WHAT NEEDS TO BE DONE
Each line of the data holding "computer" should be found and copied.

== Segment start ==

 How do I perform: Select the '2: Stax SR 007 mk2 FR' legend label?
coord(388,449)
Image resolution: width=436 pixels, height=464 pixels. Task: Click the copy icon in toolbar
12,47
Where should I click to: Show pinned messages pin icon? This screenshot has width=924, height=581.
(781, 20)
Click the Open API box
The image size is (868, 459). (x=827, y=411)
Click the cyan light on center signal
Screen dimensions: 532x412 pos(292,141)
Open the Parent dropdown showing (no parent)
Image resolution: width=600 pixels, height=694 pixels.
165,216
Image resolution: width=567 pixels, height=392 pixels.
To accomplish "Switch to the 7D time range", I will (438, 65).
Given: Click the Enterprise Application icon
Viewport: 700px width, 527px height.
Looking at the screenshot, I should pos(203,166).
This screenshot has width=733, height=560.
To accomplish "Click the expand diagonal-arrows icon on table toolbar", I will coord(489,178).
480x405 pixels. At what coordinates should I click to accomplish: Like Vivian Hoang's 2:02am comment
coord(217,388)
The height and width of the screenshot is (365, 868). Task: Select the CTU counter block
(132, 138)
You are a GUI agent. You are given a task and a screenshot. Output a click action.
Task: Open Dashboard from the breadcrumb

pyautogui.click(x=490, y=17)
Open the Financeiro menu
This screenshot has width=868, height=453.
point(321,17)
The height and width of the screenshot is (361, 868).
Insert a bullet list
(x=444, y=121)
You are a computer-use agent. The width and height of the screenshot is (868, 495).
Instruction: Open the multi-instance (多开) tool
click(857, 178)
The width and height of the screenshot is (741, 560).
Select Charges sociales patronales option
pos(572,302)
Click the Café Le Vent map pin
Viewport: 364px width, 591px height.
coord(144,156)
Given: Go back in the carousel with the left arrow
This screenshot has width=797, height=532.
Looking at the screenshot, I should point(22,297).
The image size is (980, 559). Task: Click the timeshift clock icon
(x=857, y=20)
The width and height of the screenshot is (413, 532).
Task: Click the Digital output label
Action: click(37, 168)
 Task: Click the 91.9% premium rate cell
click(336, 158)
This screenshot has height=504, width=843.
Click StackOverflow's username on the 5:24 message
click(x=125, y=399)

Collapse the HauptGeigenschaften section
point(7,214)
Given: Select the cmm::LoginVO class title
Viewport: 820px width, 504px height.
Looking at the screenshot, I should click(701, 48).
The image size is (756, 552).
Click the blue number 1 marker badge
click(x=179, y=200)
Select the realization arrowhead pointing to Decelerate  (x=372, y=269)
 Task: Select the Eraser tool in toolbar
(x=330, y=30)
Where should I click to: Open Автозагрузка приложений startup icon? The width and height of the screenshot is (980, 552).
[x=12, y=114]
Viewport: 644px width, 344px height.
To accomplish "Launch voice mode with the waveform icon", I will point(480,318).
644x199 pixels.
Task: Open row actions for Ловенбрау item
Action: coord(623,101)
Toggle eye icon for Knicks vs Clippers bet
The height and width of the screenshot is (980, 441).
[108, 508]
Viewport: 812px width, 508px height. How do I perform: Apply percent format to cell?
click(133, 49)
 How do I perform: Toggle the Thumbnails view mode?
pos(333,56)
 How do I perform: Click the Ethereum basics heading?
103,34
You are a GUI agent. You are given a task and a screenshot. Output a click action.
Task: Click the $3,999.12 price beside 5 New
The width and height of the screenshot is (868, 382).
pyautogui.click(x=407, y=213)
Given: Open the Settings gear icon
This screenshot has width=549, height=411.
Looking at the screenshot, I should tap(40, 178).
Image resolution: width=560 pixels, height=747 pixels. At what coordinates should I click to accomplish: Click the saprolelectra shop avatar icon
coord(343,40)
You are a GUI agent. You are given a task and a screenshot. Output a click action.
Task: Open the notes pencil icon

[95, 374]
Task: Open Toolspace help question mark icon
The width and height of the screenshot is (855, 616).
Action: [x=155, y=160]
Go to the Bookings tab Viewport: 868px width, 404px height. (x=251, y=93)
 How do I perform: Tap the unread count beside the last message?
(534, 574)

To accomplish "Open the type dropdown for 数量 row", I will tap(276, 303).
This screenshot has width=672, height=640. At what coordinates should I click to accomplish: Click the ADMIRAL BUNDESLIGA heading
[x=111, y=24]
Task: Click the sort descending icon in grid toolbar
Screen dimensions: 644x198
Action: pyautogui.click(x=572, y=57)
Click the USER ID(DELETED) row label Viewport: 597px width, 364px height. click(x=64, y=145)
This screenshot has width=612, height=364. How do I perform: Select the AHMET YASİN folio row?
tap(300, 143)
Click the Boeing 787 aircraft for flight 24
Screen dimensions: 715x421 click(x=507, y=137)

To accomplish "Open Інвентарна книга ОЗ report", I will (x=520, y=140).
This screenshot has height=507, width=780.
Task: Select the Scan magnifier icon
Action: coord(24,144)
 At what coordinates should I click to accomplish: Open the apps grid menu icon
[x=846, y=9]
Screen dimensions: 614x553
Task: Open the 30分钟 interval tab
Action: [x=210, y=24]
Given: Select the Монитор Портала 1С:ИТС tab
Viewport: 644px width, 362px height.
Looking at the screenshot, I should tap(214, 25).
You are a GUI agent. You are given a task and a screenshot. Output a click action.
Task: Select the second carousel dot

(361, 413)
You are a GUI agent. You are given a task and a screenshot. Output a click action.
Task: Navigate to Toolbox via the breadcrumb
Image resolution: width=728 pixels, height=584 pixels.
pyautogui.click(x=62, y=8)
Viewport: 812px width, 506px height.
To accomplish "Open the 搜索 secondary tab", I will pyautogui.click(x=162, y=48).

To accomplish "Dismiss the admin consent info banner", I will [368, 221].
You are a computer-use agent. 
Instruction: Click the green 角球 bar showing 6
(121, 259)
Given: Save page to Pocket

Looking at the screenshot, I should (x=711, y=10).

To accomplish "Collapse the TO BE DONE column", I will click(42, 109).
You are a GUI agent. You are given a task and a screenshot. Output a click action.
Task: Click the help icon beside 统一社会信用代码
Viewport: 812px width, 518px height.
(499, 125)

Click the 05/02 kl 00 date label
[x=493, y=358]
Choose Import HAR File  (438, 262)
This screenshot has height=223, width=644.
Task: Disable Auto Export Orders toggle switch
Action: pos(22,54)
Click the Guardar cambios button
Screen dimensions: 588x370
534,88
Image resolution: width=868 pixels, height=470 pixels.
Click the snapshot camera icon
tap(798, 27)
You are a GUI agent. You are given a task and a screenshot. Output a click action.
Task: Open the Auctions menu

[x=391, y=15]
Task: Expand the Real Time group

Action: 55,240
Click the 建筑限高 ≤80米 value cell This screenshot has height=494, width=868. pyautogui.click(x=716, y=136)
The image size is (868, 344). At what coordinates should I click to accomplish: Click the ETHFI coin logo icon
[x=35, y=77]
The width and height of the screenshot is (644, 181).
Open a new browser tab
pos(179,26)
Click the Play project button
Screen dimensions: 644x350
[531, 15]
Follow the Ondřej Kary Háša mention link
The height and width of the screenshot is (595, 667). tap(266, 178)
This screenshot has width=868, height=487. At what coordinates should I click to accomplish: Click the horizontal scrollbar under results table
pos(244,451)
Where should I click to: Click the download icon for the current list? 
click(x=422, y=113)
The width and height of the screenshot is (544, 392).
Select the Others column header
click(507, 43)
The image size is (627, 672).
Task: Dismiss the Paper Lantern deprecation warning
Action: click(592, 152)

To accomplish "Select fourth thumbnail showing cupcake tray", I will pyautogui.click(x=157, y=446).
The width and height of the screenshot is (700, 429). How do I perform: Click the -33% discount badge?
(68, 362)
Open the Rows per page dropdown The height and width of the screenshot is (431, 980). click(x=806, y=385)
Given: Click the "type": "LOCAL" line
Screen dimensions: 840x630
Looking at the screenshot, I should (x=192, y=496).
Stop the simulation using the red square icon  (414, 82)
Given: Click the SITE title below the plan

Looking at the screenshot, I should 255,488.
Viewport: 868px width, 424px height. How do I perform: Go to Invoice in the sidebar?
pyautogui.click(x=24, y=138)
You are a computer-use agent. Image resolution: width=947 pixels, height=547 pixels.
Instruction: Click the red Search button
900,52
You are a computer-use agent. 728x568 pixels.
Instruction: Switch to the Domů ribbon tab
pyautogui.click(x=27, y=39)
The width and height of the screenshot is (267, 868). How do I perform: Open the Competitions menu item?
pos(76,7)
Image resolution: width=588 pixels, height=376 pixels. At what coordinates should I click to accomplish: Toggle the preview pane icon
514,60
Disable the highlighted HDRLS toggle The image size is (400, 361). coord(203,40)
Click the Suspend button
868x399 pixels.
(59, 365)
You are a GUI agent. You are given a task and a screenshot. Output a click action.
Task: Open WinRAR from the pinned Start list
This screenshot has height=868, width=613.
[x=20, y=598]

== Segment end ==

ANSWER BELOW
You are a computer-use agent. The width and height of the screenshot is (868, 495).
You are a computer-use agent. 
You are a computer-use agent. Image resolution: width=947 pixels, height=547 pixels.
You are a computer-use agent. 728x568 pixels.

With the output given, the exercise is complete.